Nach eben jener Vorlage versucht Wortmann die Geschichte nun in Der Nachname weiter zu spinnen: Diesmal ist das Setting ein Ferienhaus auf Lanzarote, doch auch ein allgemeines Urlaubsgefühl und die herrliche Landschaft können es nicht verhindern, dass die Gemüter sich bald erneut hochkochen. Im Zentrum der Fortsetzung stehen Dorothea und René, die mittlerweile ihre romantischen Gefühle füreinander öffentlich gemacht haben. Nur die Heirat haben sie bisher verschwiegen, und dass Dorothea mit Nachnamen nicht länger Böttcher, sondern König heißt.

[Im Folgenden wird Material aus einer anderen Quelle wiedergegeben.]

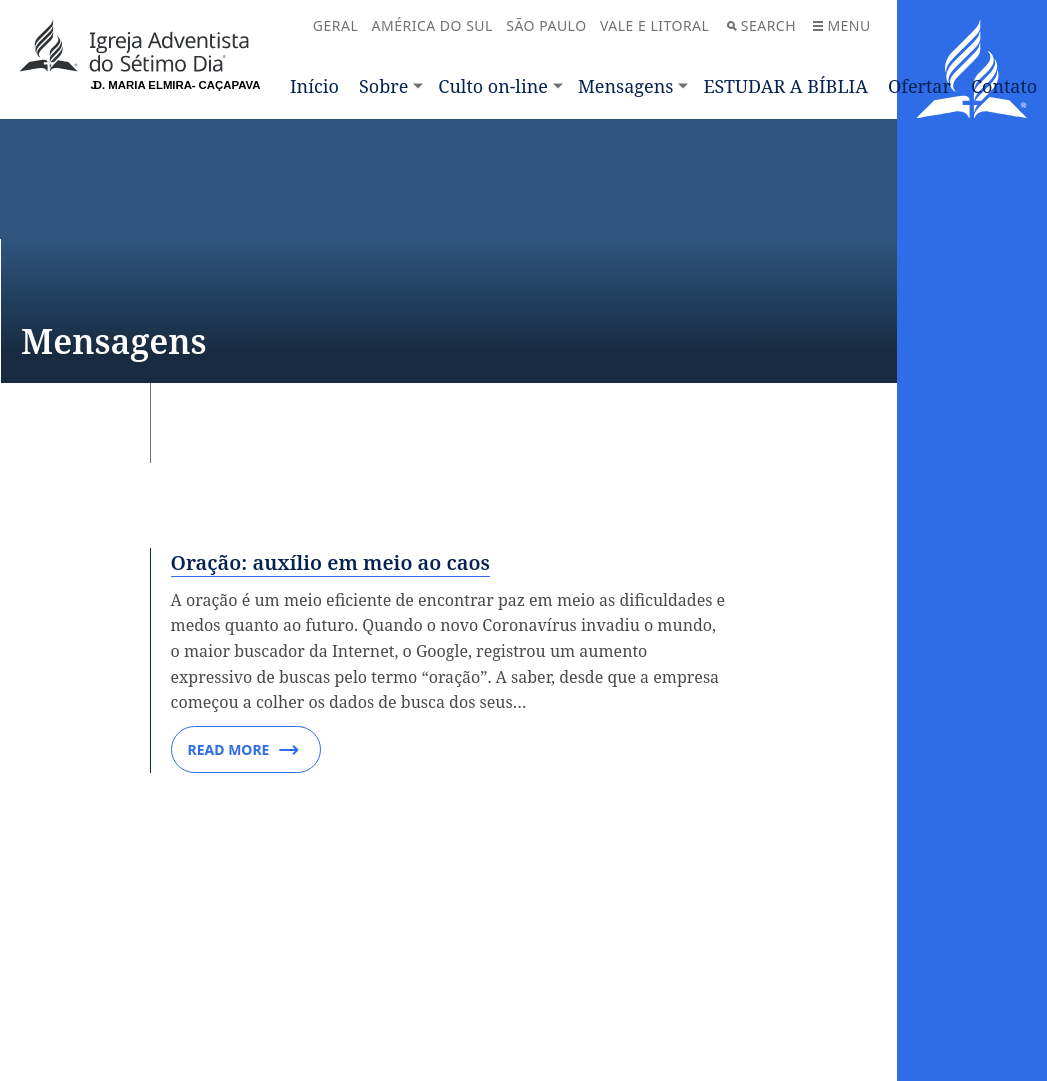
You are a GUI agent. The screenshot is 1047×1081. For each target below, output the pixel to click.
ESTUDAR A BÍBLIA (785, 86)
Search (761, 25)
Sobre (383, 86)
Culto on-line (493, 86)
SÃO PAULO (546, 25)
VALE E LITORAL (654, 25)
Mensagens (625, 86)
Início (314, 86)
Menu (841, 25)
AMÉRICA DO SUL (432, 25)
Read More (244, 750)
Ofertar (919, 86)
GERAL (335, 25)
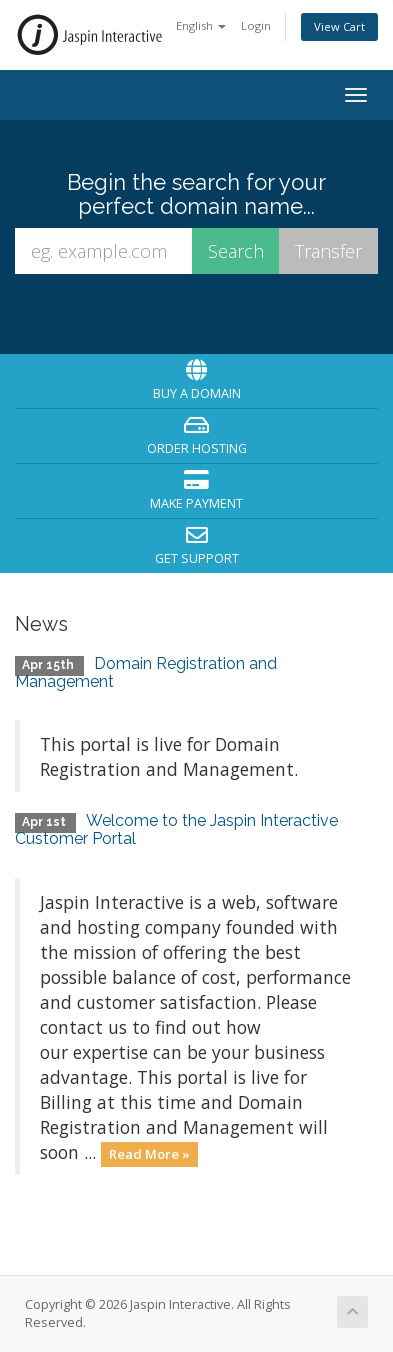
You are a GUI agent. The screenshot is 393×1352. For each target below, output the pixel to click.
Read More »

Aber damit nicht genug: Jetzt wollen die Frischvermählten mit Hilfe einer Leihmutter auch noch ein gemeinsames Kind bekommen, was im Kreis der Familie nicht nur neue moralische und zudem erbrechtliche Fragen aufwirft, sondern erneut dazu führt, dass jeder gegen jeden wettert und noch mehr unschöne Heimlichkeiten ans Licht kommen.
Sie erkennen das Muster? Ja, man hätte sich gewünscht, dass Wortmann und sein Drehbuchautor Claudius Pläging bei ihrer Weiterführung des Originaltheaterstücks „Le Prénom“ mit ein bisschen mehr Fantasie und Einfallsreichtum vorgegangen wären. Der Aufstand um den geänderten Familiennamen wirkt eher kleinlich. Und auch die anderen Sünden, Probleme und Konflikte, die in Der Nachname bald in den Vordergrund rücken, sind so wenig originell wie etwa die Idee, Hasch-Cookies oder Viagra mit ins Spiel zu bringen. Allzu oft bleibt es der großen Iris Berben überlassen, das Ruder doch noch rumzureißen. Aber auch sie tut sich hier schwer damit, ihrer Dorothea Natürlichkeit und komödiantischen Elan zu verleihen. Familien sind seltsam, perfekt sind sie selten. Auch Filme nicht. „Und so geht das Drama immer weiter“, heißt es am Schluss. Man hatte es befürchtet.